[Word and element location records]
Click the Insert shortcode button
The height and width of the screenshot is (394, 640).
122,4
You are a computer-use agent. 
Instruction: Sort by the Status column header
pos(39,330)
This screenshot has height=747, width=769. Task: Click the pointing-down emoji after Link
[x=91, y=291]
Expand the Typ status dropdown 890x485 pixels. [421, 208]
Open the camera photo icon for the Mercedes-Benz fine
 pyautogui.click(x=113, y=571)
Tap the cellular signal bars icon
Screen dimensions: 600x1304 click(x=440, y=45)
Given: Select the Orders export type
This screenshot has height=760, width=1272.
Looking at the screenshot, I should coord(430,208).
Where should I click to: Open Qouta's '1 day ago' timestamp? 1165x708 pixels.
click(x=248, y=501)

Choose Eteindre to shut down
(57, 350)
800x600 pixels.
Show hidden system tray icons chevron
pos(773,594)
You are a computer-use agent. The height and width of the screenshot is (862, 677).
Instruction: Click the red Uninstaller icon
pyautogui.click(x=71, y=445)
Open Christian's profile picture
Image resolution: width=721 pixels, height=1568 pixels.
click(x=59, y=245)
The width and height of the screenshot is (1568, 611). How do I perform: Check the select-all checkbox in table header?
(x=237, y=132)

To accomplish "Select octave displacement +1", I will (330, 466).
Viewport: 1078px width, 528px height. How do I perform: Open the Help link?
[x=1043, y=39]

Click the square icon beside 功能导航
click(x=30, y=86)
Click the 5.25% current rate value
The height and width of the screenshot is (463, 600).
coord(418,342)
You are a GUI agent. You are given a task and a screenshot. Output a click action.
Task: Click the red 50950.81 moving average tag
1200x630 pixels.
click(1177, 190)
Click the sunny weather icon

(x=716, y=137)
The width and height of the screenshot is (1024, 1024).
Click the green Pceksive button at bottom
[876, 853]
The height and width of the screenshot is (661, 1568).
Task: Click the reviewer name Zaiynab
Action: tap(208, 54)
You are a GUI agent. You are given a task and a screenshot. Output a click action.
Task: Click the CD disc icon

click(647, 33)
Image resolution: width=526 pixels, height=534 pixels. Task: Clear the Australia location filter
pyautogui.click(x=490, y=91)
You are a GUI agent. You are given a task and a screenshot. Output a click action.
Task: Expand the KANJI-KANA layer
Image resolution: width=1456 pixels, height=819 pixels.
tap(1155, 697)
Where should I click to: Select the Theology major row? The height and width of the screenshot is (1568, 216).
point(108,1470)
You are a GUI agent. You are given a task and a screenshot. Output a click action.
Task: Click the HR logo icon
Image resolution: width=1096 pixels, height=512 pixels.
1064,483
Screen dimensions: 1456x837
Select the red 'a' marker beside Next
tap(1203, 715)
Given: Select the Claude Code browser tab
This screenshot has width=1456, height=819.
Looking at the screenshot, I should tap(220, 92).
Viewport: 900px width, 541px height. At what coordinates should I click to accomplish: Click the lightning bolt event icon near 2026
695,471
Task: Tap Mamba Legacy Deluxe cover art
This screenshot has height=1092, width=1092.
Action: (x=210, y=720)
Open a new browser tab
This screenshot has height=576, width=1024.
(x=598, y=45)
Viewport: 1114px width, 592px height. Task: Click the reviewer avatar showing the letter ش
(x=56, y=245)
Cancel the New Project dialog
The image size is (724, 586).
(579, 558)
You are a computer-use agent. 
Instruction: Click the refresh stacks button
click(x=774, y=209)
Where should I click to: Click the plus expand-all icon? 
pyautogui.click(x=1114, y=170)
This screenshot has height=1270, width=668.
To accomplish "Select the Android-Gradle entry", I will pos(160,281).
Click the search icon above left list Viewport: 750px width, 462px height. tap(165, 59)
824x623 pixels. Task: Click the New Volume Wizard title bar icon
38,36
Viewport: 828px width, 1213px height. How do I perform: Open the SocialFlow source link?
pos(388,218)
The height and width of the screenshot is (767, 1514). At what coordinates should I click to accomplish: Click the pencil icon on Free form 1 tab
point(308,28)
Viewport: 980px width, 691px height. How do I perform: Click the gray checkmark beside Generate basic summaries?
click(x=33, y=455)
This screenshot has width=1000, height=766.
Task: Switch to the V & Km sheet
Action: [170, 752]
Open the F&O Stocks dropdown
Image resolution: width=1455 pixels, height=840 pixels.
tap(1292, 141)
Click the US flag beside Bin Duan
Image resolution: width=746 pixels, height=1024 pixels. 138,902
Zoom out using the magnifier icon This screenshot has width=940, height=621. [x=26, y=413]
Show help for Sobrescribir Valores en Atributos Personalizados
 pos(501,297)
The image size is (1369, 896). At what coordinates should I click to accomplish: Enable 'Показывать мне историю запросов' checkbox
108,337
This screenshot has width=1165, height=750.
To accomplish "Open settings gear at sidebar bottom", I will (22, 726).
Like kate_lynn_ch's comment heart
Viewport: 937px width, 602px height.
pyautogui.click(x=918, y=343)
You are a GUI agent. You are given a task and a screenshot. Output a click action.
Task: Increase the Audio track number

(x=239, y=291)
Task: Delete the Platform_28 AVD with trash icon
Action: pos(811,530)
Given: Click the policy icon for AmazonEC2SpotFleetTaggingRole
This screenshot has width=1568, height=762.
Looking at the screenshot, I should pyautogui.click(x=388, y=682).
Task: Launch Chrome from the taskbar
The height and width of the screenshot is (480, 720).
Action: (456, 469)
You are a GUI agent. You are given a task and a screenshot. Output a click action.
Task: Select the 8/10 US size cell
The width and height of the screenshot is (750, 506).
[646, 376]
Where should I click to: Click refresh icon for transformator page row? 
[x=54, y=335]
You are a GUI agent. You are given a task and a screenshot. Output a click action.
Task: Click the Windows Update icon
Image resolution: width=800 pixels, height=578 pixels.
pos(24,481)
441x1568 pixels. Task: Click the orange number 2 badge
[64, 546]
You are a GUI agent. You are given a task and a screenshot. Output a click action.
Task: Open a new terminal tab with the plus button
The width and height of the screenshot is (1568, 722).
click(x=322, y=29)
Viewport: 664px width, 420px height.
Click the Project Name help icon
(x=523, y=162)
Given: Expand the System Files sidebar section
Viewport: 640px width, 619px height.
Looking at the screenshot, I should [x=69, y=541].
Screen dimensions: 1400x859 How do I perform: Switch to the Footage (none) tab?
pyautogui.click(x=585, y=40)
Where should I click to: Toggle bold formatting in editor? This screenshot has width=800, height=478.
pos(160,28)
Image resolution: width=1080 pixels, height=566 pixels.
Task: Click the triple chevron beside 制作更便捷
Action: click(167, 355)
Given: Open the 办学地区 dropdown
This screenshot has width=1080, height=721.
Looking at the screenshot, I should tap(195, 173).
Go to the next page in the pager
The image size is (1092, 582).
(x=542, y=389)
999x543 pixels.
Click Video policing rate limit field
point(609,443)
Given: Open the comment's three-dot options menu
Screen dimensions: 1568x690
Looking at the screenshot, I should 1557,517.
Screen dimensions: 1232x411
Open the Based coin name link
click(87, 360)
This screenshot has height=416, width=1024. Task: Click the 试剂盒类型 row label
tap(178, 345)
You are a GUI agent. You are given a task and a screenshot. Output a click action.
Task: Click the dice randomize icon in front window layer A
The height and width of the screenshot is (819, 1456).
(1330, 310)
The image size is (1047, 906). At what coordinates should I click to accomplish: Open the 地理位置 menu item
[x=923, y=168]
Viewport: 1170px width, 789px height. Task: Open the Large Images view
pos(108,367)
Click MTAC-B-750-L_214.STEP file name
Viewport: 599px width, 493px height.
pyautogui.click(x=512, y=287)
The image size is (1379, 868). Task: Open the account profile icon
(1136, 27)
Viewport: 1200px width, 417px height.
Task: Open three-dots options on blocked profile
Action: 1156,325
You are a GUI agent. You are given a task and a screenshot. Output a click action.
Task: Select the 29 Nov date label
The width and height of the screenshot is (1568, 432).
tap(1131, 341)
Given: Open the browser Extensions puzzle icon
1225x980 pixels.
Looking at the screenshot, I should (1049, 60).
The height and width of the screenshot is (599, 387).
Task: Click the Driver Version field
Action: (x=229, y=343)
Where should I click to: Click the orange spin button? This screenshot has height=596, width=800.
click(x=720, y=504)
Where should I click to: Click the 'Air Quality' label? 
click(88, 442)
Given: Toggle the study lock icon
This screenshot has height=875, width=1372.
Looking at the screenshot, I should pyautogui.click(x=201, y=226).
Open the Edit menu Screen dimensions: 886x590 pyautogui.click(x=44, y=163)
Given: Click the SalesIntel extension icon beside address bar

### BRIEF
Copy out the lines of the records above word for word, starting with the line that contains "Like kate_lynn_ch's comment heart" and going on through the line that contains "Action: (456, 469)".

### RESPONSE
Like kate_lynn_ch's comment heart
Viewport: 937px width, 602px height.
pyautogui.click(x=918, y=343)
You are a GUI agent. You are given a task and a screenshot. Output a click action.
Task: Increase the Audio track number

(x=239, y=291)
Task: Delete the Platform_28 AVD with trash icon
Action: pos(811,530)
Given: Click the policy icon for AmazonEC2SpotFleetTaggingRole
This screenshot has width=1568, height=762.
Looking at the screenshot, I should pyautogui.click(x=388, y=682).
Task: Launch Chrome from the taskbar
The height and width of the screenshot is (480, 720).
Action: (456, 469)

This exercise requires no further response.